### Dataset excerpts
:::::

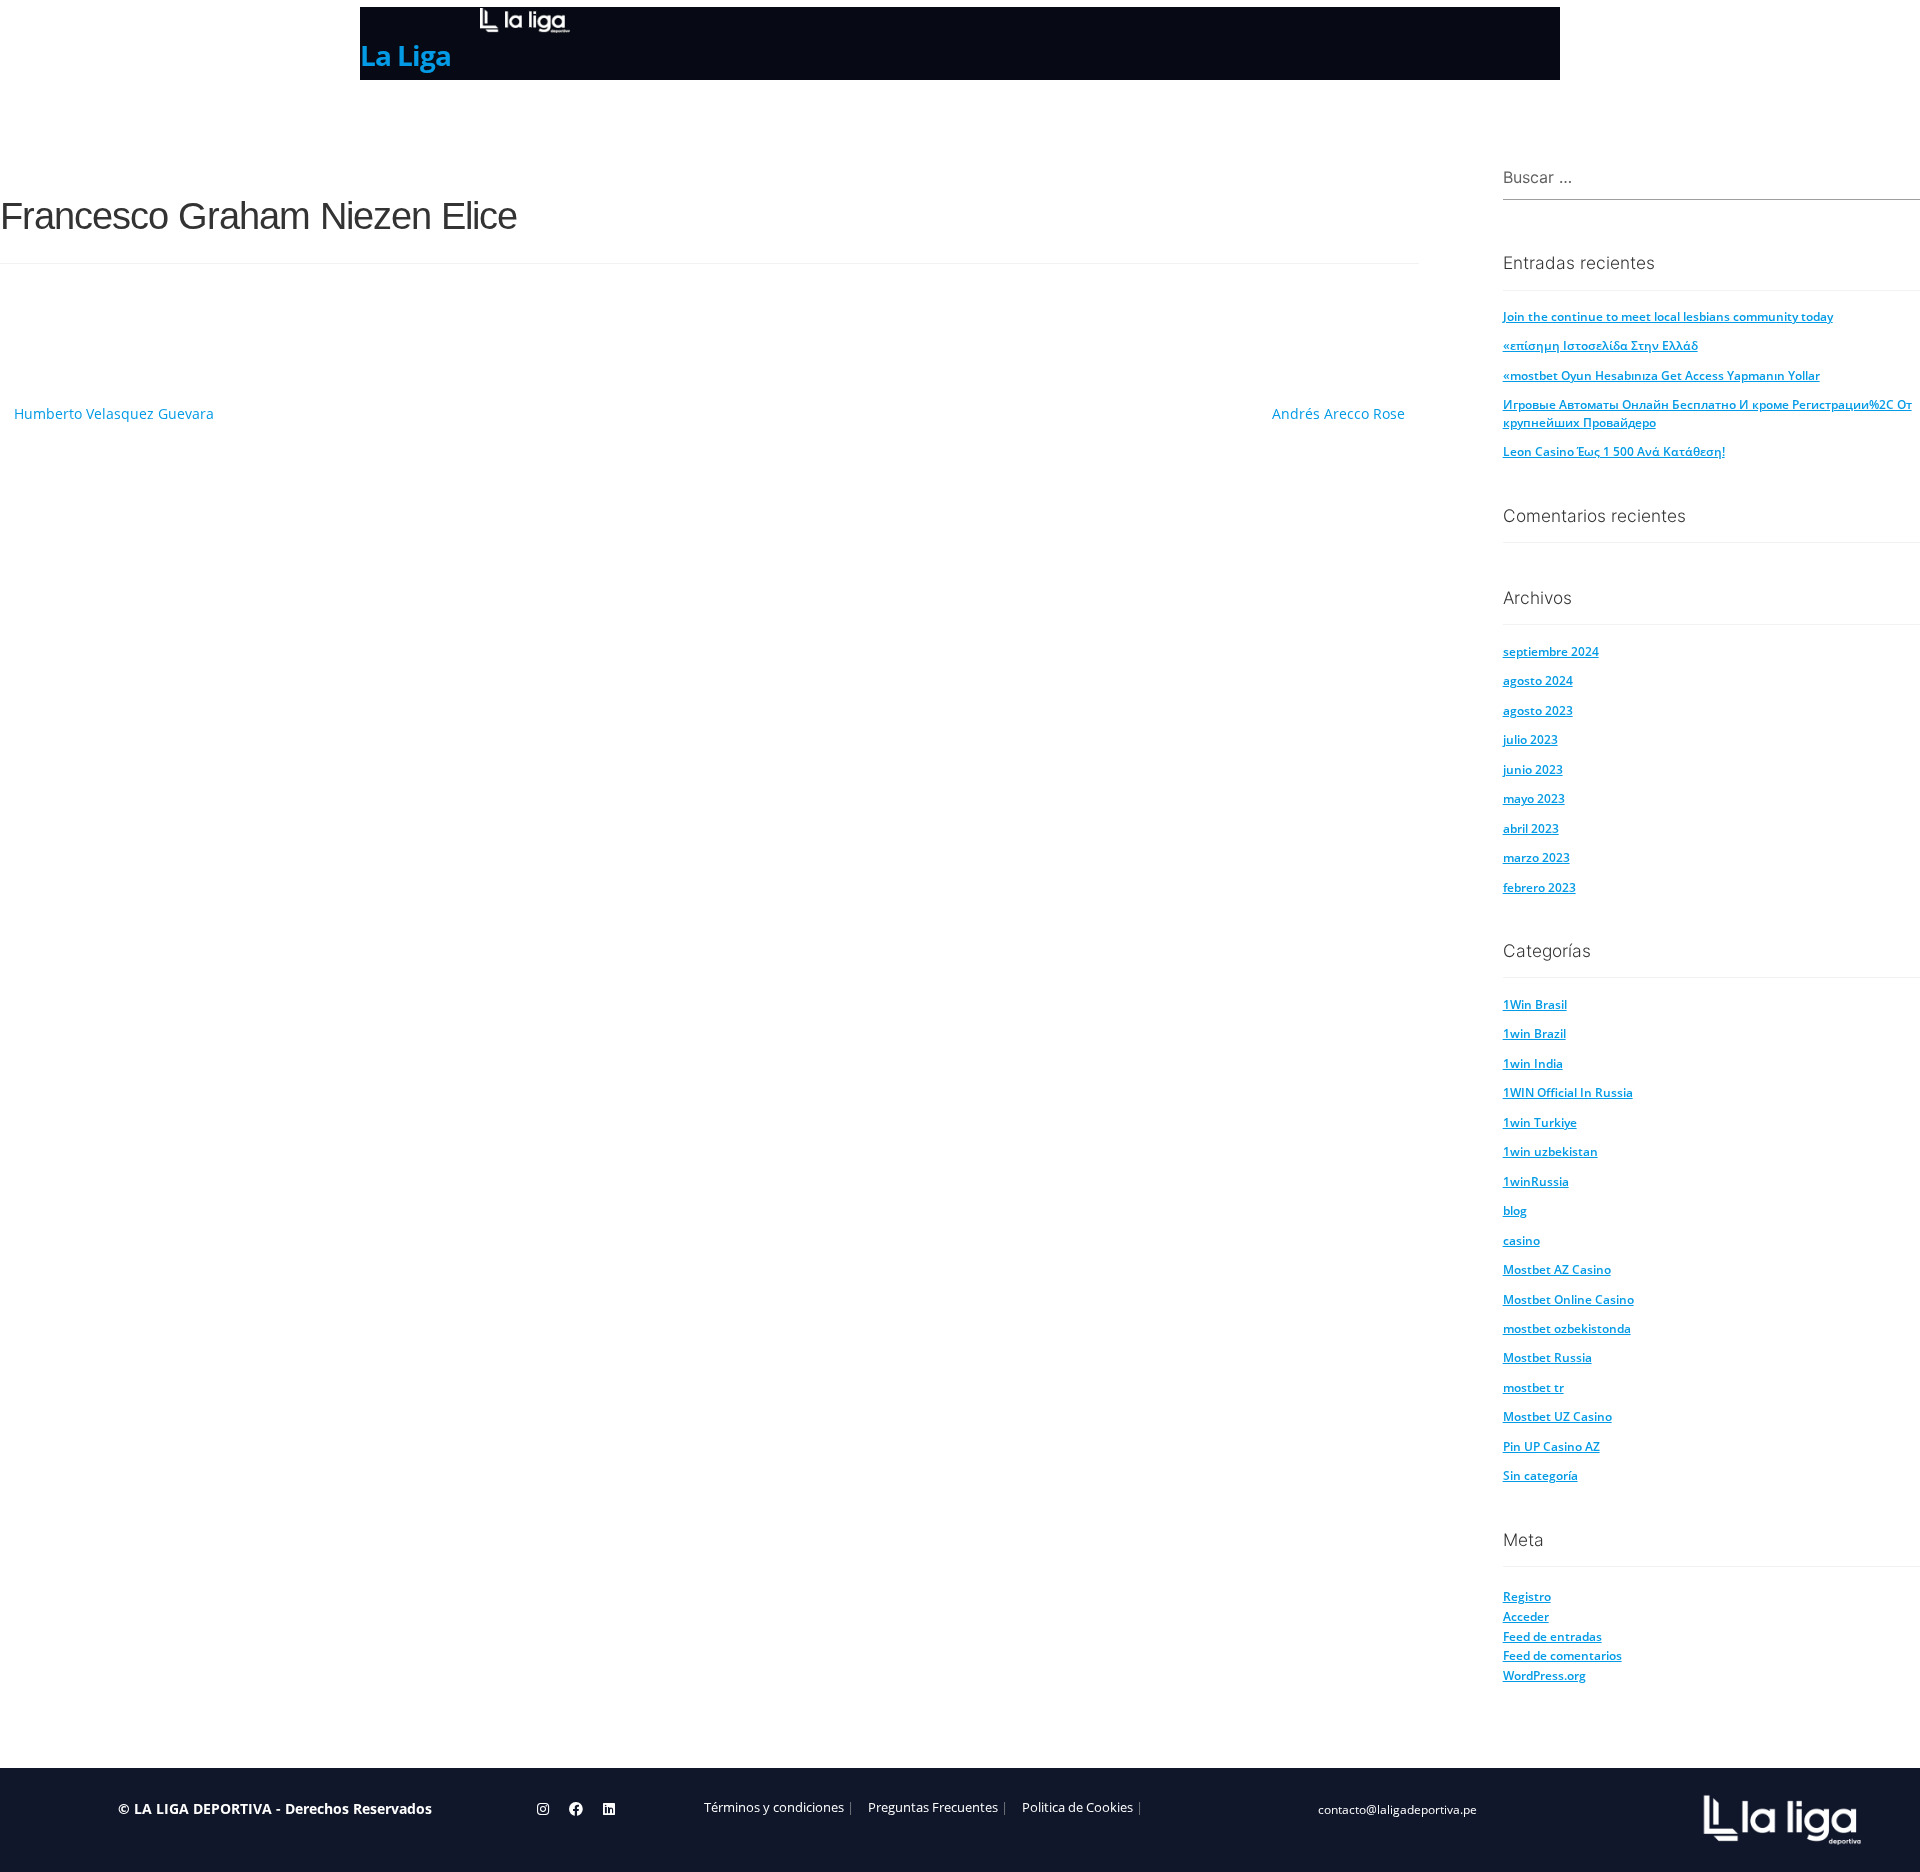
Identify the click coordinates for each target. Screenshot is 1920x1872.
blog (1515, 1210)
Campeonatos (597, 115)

:::::

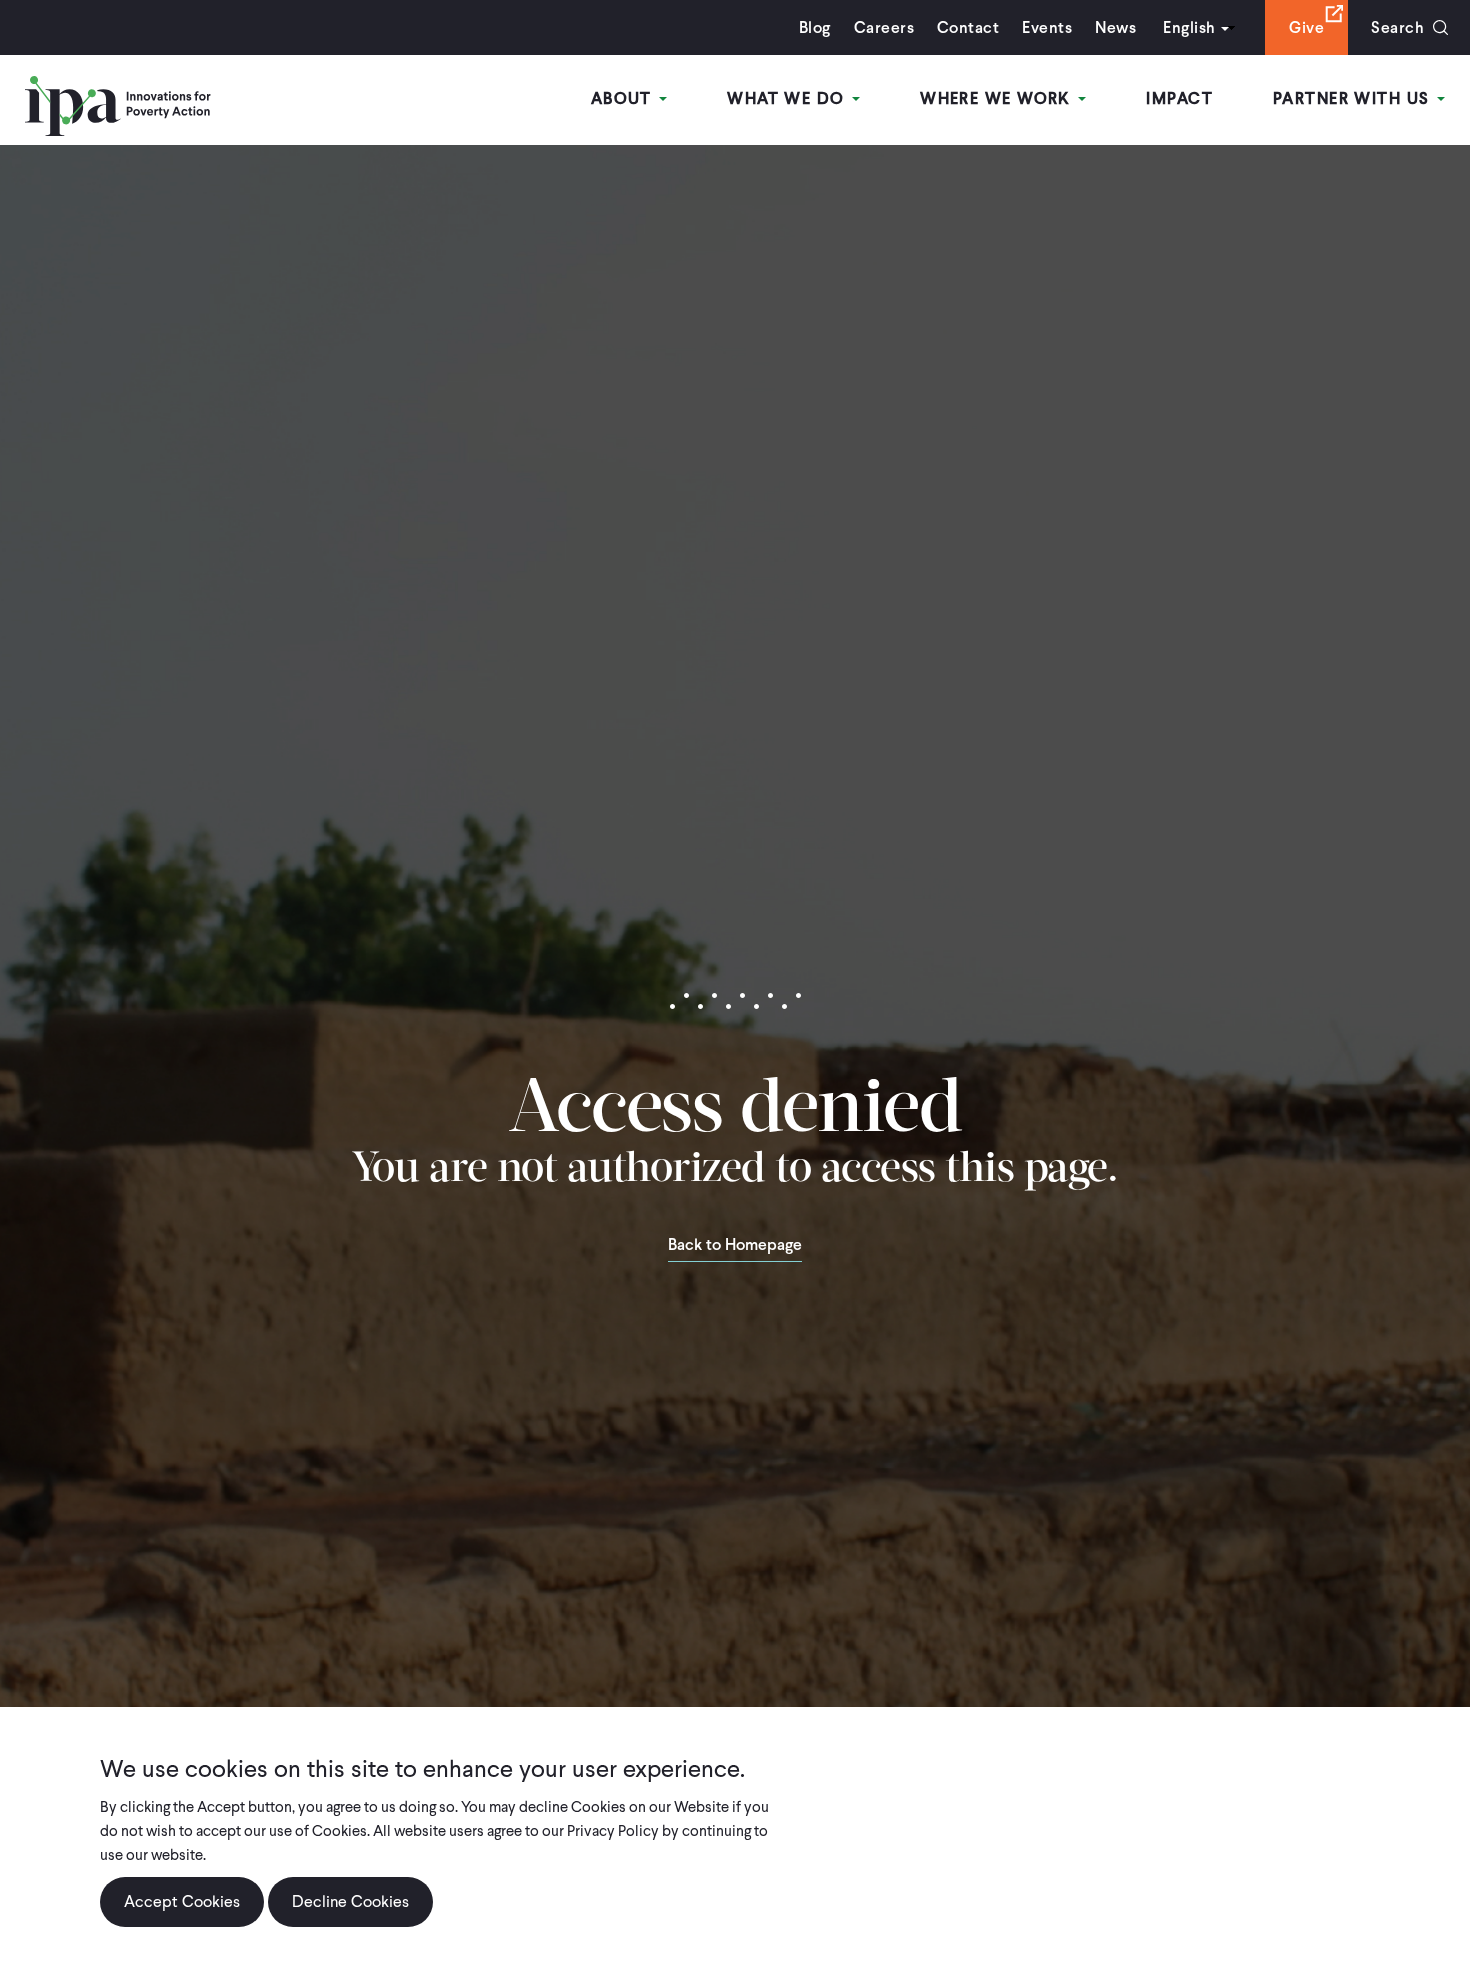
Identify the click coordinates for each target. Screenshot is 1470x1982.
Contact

:::::

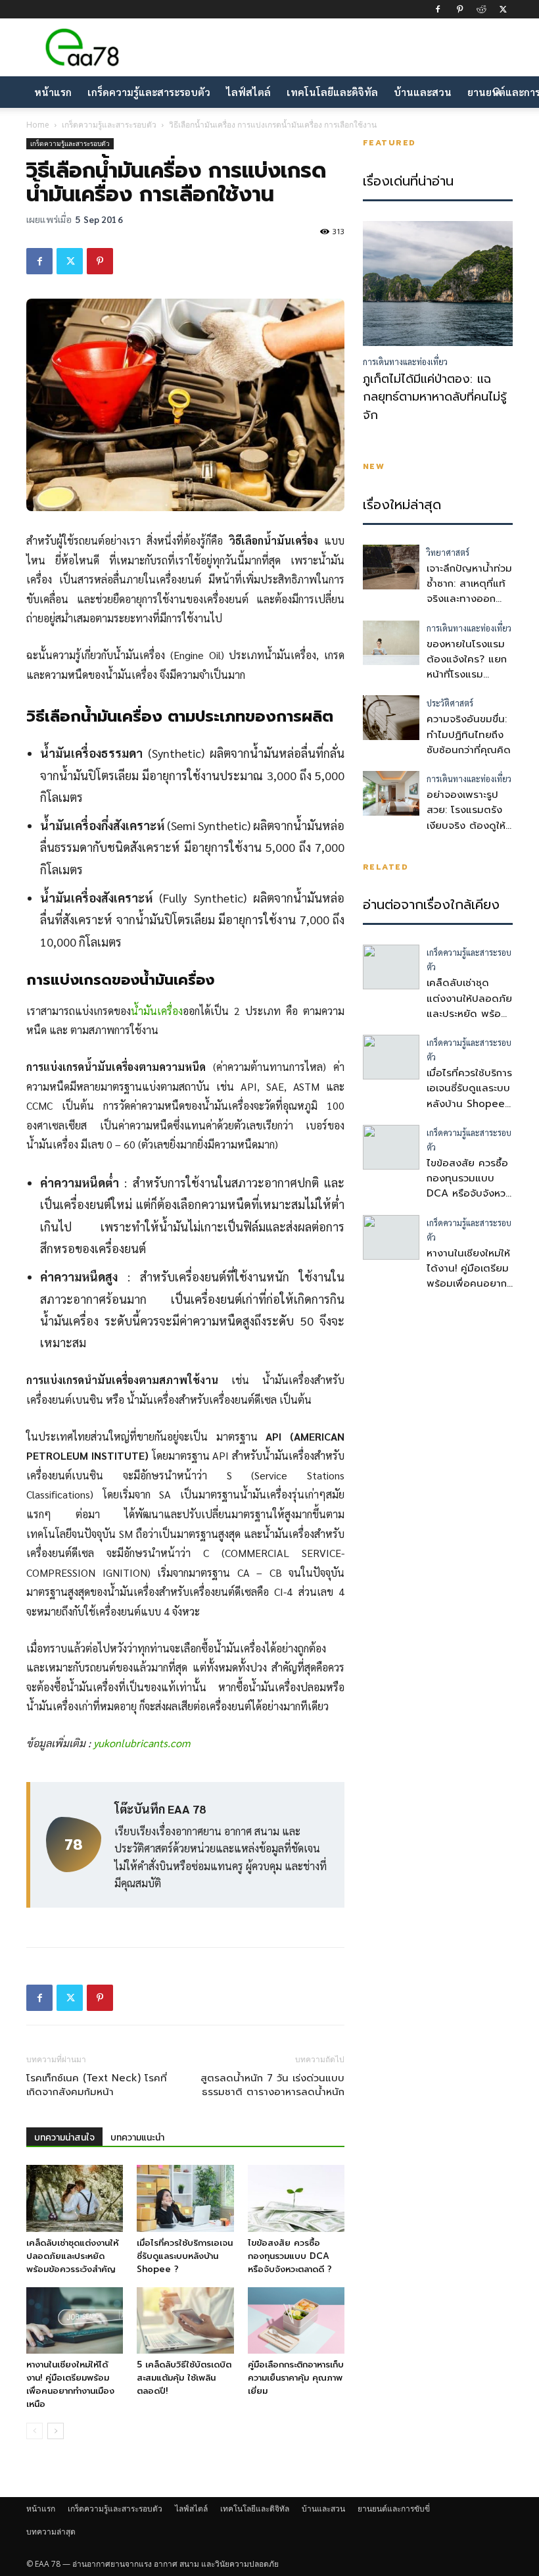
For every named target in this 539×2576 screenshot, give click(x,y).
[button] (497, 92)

:::::

In the records above, find each line with the string "target" and list it.

Identify the click coordinates for each target. Screenshot is 1920x1872.
Identify the click coordinates for each target. Screenshot is 1470x1982.
For every named target in this 539×2576 screenshot, give click(x,y).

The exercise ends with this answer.